5. Update of the identification and verification of the identity of the persons involved

Article 35, § 1, 2°, of the Anti-Money Laundering Law stipulates that obliged entities should update the identification data held by them, particularly in case of changes to items that are relevant to the individual risk assessment referred to in Article 19, § 2, of the Law. In this respect, see the page “Ongoing due diligence and detection of atypical transactions”.

This update requirement also implies that, in case of a transfer of funds, any identification data received and verified beforehand over the course of a business relationship should be subject to another verification for the transfer of funds concerned if any information relevant to the individual risk assessment has been modified.

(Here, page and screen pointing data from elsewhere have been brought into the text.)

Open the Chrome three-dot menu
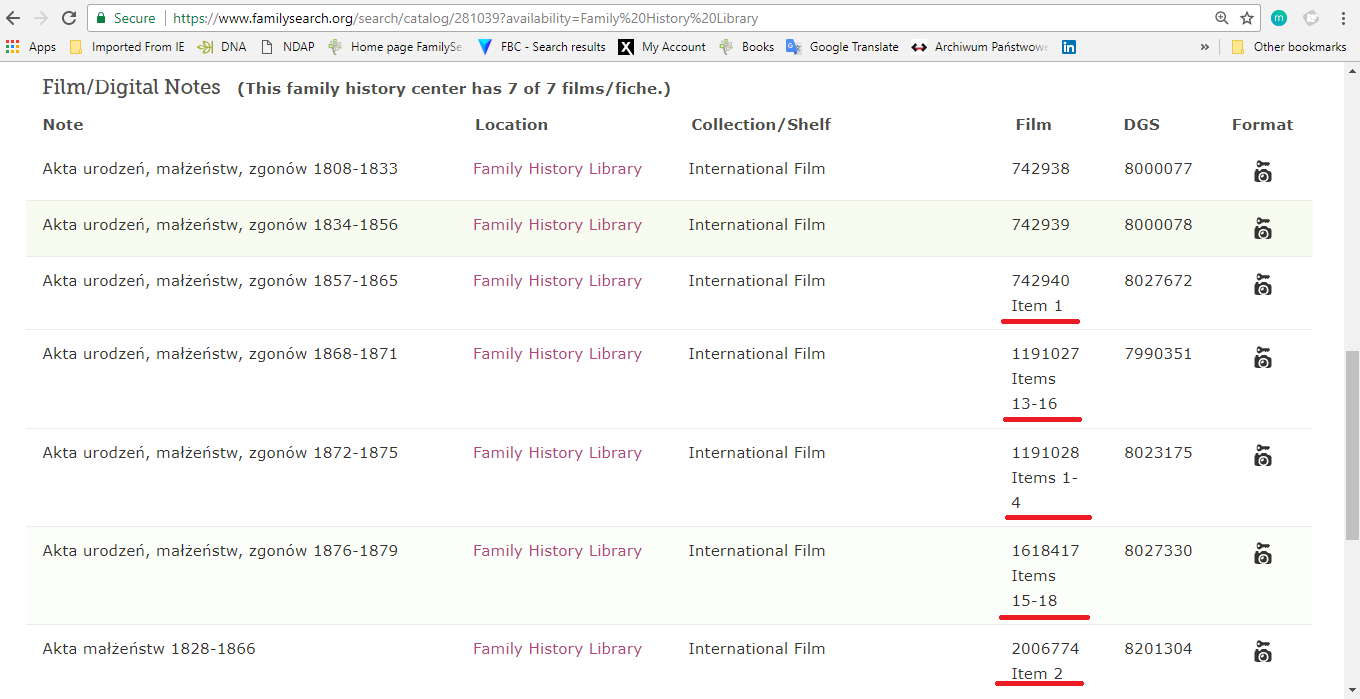pos(1340,18)
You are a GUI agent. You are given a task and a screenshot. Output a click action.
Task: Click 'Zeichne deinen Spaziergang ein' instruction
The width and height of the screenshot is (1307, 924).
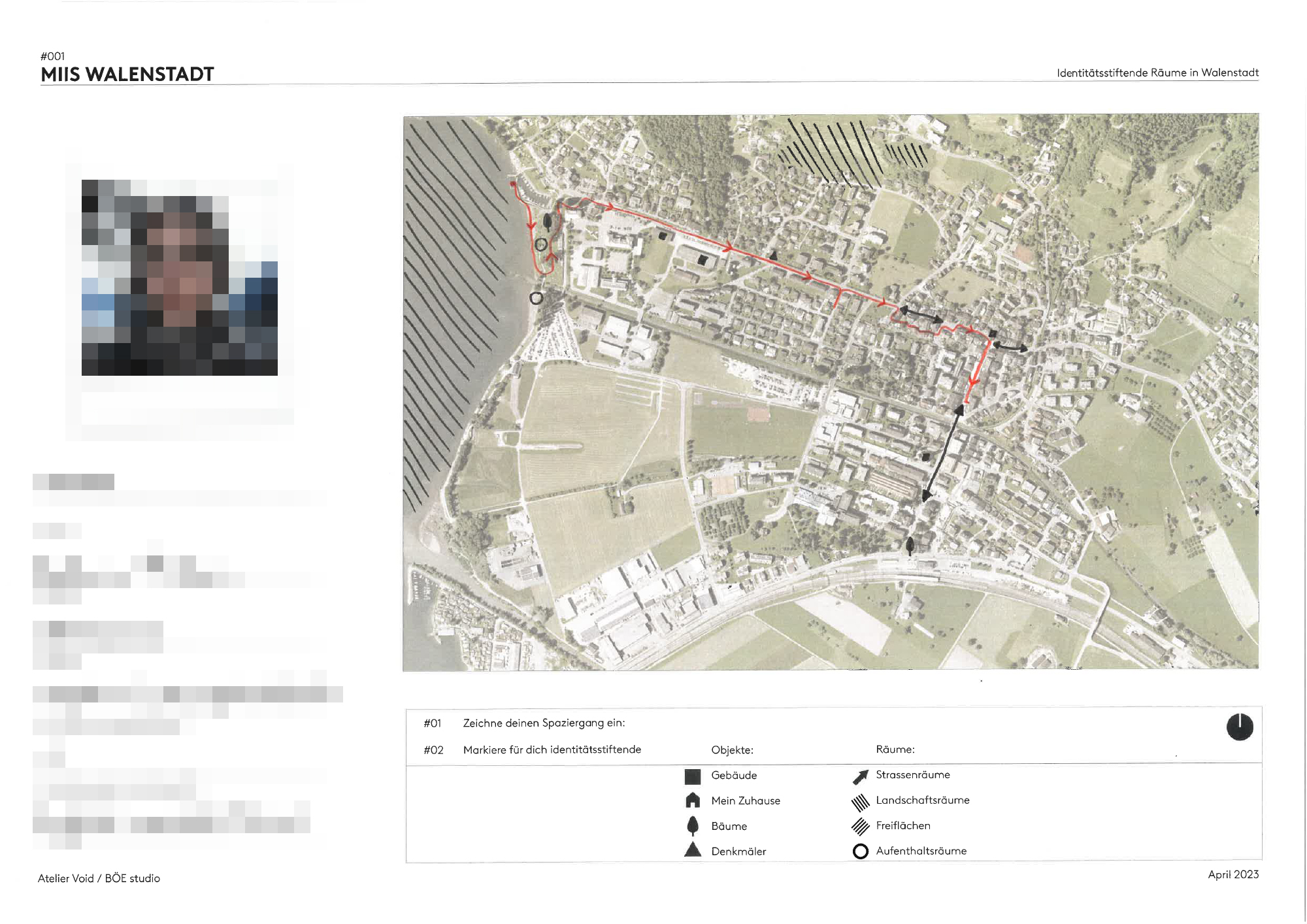pos(544,723)
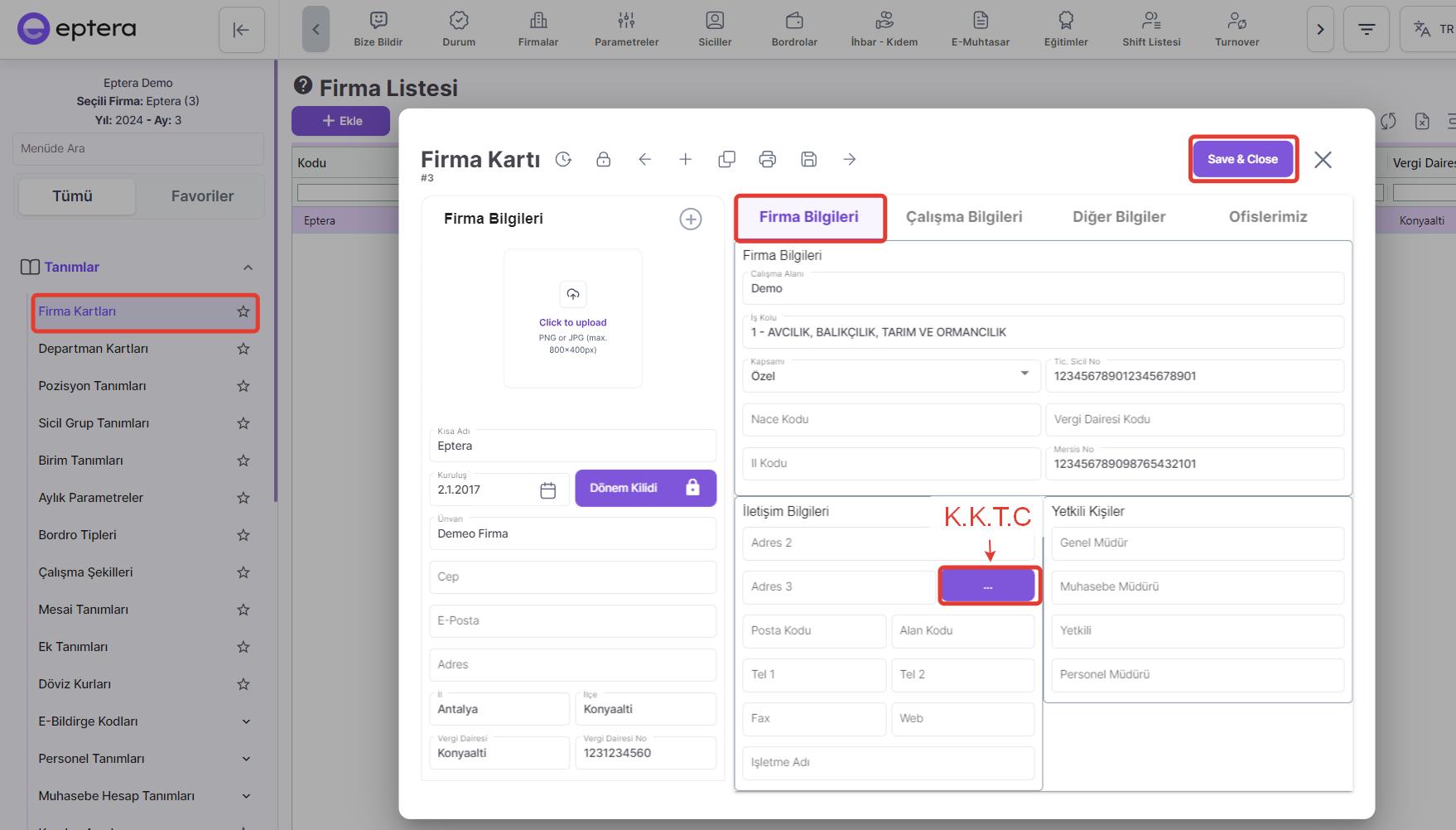Click the Save & Close button
The height and width of the screenshot is (830, 1456).
(x=1242, y=159)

6. Inability to fulfil the obligations to identify and verify the identity of the persons involved

Article 33 of the Anti-Money Laundering Law provides that, if obliged entities cannot fulfil their obligations to identify and verify the identity of a customer, his agents or his beneficial owners within the time limits required, they may neither establish a business relationship with or carry out a transaction for that customer. In this respect, see the page “Non-compliance with the identification and identity verification obligation”.

Disclaimer: This English text is an unofficial translation and may not be used as a basis for solving any dispute

Disclaimer: The content of this page is currently being reviewed and may be modified following the entry into force of the Law of 20 July 2020 containing various provisions on the prevention of money laundering and terrorist financing and on the restriction of the use of cash.